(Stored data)
____

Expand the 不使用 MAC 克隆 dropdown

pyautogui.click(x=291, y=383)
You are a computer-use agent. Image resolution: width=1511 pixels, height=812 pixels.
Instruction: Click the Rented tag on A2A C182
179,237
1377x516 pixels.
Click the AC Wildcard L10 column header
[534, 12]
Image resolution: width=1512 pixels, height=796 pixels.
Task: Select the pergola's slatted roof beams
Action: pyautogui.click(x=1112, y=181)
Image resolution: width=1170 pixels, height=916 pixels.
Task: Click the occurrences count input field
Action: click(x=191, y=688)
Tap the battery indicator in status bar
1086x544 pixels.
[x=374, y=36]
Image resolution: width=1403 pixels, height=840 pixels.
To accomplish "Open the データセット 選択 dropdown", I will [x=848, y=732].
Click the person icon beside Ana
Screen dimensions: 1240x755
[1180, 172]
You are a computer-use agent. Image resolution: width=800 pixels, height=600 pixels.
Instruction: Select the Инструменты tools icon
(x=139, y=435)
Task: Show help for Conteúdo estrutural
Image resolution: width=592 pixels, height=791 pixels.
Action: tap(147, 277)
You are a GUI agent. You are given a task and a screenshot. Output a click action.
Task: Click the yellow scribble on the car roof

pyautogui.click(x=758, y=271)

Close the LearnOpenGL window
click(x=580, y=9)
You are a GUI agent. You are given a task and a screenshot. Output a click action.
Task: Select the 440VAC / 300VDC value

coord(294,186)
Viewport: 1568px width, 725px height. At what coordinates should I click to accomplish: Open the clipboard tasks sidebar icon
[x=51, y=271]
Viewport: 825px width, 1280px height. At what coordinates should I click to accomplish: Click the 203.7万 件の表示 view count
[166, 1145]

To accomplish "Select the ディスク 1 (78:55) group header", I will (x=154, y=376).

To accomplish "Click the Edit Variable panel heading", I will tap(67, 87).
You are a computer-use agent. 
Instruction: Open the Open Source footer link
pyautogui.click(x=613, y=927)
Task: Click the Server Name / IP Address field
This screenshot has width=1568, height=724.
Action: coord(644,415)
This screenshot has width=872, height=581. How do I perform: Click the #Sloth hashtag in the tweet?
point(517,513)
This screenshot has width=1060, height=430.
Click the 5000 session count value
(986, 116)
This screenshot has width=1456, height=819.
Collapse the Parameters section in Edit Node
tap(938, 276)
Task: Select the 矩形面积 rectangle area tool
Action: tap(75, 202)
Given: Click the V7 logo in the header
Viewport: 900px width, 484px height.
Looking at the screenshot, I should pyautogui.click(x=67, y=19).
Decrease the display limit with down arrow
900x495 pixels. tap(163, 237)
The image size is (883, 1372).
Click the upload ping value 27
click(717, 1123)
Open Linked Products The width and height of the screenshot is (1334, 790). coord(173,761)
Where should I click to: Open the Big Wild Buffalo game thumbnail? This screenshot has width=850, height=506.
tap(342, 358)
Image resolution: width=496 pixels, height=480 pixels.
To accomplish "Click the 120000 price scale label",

____

Filter the records down to the lines that contain the string "will", and copy those lines.

Solved exercise
To accomplish "Open the データセット 選択 dropdown", I will [x=848, y=732].
To accomplish "Select the ディスク 1 (78:55) group header", I will (x=154, y=376).
To accomplish "Click the Edit Variable panel heading", I will tap(67, 87).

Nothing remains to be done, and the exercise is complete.